Benjamin Franklin Whittemore

Benjamin Franklin Whittemore ( born May 18, 1824 in Malden, Middlesex County, Massachusetts, † January 25, 1894 in Montvale, Massachusetts ) was an American politician. Between 1868 and 1870 he represented the state of South Carolina in the U.S. House of Representatives.

Career

Benjamin Whittemore attended the public schools in Worcester and then Amherst College. Until 1859 he worked in retail. After studying theology, he was ordained in 1859 as minister of the Methodist Episcopal Church. During the Civil War he served as a military chaplain in various units of the Union Army.

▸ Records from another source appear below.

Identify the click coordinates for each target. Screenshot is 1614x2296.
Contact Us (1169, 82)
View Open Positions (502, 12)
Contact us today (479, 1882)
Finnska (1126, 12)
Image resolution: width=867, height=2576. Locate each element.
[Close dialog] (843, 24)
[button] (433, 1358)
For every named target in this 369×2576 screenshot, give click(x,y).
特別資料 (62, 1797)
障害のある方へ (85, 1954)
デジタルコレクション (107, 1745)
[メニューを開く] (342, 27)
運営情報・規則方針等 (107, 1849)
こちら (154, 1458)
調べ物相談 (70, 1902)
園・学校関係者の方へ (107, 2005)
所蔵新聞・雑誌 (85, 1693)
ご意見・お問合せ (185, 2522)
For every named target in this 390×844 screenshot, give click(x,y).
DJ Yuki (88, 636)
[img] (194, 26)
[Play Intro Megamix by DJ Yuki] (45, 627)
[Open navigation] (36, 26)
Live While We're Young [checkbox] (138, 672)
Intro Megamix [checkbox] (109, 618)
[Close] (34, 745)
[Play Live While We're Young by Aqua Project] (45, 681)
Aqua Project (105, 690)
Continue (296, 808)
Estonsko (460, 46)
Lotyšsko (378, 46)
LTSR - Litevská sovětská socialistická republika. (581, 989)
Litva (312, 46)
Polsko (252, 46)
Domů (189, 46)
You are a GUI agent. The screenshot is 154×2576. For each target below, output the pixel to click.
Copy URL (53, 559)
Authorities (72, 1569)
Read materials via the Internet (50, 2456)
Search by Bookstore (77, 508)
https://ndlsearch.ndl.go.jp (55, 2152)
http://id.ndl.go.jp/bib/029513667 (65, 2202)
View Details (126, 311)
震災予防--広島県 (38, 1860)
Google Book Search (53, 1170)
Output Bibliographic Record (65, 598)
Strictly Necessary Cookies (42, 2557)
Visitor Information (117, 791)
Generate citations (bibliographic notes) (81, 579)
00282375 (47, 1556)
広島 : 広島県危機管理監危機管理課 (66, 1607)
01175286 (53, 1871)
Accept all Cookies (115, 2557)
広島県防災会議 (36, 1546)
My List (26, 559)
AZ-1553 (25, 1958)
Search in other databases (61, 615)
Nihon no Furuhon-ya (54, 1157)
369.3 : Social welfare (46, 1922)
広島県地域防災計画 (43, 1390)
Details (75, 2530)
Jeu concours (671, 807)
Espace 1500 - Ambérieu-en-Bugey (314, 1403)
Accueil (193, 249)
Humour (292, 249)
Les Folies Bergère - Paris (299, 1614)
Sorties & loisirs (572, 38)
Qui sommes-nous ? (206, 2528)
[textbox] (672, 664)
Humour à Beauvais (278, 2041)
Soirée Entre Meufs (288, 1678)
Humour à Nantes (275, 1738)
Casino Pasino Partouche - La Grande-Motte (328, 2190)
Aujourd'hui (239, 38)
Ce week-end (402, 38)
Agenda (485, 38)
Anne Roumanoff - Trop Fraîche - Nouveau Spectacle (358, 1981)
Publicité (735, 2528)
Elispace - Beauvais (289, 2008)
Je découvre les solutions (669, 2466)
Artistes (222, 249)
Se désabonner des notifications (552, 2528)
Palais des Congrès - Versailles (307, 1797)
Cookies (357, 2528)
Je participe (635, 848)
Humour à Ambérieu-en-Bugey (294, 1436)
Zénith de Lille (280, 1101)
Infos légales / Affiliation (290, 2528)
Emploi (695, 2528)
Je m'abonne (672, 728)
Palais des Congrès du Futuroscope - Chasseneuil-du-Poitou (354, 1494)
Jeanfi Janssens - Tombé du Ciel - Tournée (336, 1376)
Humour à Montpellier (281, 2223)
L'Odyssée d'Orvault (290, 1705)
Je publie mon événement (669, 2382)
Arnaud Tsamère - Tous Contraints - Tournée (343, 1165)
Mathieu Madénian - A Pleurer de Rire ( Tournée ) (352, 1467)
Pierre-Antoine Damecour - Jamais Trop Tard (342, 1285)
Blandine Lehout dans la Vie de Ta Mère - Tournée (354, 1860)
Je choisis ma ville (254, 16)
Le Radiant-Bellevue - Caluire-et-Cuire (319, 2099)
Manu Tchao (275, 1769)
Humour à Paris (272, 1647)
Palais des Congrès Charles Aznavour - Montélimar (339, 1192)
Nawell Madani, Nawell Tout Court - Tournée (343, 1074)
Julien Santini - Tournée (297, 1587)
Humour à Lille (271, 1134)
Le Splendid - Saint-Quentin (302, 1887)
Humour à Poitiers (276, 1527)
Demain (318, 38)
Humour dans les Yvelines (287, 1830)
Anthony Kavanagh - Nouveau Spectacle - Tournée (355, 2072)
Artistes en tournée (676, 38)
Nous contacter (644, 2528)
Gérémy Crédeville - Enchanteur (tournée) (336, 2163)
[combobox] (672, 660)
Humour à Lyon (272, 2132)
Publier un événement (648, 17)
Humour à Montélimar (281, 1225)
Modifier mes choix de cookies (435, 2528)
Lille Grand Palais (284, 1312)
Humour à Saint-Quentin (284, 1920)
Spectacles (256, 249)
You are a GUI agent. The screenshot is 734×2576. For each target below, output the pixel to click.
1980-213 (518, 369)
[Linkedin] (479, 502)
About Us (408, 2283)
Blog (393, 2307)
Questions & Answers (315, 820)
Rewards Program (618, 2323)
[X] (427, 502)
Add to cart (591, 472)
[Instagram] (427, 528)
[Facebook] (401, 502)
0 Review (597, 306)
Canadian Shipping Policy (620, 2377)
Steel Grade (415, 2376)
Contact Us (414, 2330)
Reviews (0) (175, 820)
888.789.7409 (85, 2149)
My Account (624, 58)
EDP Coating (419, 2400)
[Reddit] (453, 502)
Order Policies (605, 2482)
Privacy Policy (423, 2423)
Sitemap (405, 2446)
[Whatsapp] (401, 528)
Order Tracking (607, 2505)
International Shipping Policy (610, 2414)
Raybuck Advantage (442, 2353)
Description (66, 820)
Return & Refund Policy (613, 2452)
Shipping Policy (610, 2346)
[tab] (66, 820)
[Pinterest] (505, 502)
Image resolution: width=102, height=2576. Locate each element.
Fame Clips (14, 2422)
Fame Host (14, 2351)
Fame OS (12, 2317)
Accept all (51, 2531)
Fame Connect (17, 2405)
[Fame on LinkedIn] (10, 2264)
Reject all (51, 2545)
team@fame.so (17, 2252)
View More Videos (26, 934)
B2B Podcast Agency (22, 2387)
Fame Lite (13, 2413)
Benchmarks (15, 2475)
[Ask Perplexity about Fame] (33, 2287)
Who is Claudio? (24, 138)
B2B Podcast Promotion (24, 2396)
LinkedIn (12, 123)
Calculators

After the war, Whittemore settled in Darlington (South Carolina). There he began a political career as a member of the Republican Party. In 1867 he was a delegate at a meeting to revise the State Constitution. In the same year he became chairman of his party in South Carolina. 1868 Whittemore was sitting in the State Senate. In the same year he was a delegate to the Republican National Convention in part in Chicago, was nominated on the Ulysses S. Grant as a presidential candidate.

After the state of South Carolina in 1868 again was allowed to ask Congress representatives, Whittemore was the first electoral district of South Carolina in the U.S. House of Representatives in Washington DC selected. There he took on 18 July 1868 the seat, the John McQueen had on 21 December 1860, after the withdrawal of South Carolina from the Union, abandoned. In the regular congressional elections of 1868 he was confirmed in his mandate. He could complete a full term in Congress until March 3, 1871. Meanwhile, allegations have been made for its practices in the nomination of cadets for various military academies against him but. This led to an investigation into the incidents. Then put Whittemore on February 24, 1870 from his office after he had been officially censured by Congress. Nevertheless, Whittemore was elected to the U.S. House of Representatives again in the by-election; there but his seat was denied on June 18, 1870.

In 1877 Benjamin Whittemore was again elected to the Senate of South Carolina. He then returned to Massachusetts, where he settled in Woburn. There he worked as a newspaper publisher. He died on January 25, 1894 in Montvale and was buried in Woburn.